Tuesday, March 25, 2008

Justice League of America #126 - Jan. 1976

sgNot one of Ernie Chan's best covers--the design is fine, but I kinda doubt the JLA are hurtled through the air like stiff-armed action figures. Of course, everything else about the comic is totally plausible.

The Story: "The Evil Connection!" by Gerry Conway, Dick Dillin, and Frank McLaughlin. Picking up from last issue, the Weaponers of Qward come to Earth and quickly encounter Green Lantern.

They blast Lantern and rescue Two-Face, and then tell them their plan to destroy the Earth and save the alien world of Dronndar. They ask Dent for his help, he flips his coin...tails!

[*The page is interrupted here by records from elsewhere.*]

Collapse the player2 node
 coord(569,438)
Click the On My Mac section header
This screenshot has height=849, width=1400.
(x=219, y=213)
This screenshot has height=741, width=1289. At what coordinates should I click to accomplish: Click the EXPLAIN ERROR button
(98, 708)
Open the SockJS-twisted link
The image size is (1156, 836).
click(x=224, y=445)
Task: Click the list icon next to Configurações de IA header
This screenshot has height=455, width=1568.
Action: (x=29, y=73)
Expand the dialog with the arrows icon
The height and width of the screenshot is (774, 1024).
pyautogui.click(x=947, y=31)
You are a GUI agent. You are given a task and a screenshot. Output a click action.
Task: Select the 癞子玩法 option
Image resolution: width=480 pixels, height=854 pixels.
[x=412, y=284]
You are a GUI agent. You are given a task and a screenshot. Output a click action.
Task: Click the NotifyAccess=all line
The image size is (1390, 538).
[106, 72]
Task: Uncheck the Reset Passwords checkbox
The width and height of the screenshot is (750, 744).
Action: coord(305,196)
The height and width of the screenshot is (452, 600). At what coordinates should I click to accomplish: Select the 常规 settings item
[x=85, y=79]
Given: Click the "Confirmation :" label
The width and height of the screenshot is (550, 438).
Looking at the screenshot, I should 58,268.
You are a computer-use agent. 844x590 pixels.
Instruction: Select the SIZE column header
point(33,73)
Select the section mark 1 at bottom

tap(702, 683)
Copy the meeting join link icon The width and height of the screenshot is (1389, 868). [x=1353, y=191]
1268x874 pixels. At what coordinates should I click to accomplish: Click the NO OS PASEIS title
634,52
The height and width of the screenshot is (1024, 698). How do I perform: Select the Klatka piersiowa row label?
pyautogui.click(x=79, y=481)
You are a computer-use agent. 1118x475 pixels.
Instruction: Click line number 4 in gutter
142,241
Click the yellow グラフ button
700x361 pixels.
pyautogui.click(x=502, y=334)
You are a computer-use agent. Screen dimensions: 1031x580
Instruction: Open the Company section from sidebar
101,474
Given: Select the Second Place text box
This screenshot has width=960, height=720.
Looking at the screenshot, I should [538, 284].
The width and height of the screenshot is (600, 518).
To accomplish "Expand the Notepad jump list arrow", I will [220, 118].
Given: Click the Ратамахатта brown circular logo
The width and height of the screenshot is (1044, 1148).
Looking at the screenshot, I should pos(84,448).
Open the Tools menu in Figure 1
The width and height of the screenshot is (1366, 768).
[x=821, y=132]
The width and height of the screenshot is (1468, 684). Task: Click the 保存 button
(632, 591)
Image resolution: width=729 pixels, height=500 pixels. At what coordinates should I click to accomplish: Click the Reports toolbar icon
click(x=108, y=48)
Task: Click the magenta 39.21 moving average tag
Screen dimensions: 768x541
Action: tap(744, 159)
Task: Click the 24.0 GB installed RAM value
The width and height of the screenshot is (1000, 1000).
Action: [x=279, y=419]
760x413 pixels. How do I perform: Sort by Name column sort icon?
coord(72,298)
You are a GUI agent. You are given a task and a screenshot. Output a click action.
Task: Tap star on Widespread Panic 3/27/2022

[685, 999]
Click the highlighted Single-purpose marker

Two-Face meets up with Superman and Aquaman, then Hawkman, Flash, and Atom, and places tiny power-blast devices on them. So, unbeknownst to them, when they thought they were fighting and defeating the invaders from Qward, they were actually siphoning off energy from Dronndar, doing their work for them!

Luckily the Atom figures out Two-Face's treachery, and tells Superman and Aquaman that the way to reverse the process is to let themselves get defeated by the Qwardians, which they do.

The the Qwardians stupidly piled on, blasting the heroes over and over, reversing the whole energy-transferring process, which burns out the transmitters Two-Face placed on them. Then it was short work defeating now-weakened Qwardians (confused yet?).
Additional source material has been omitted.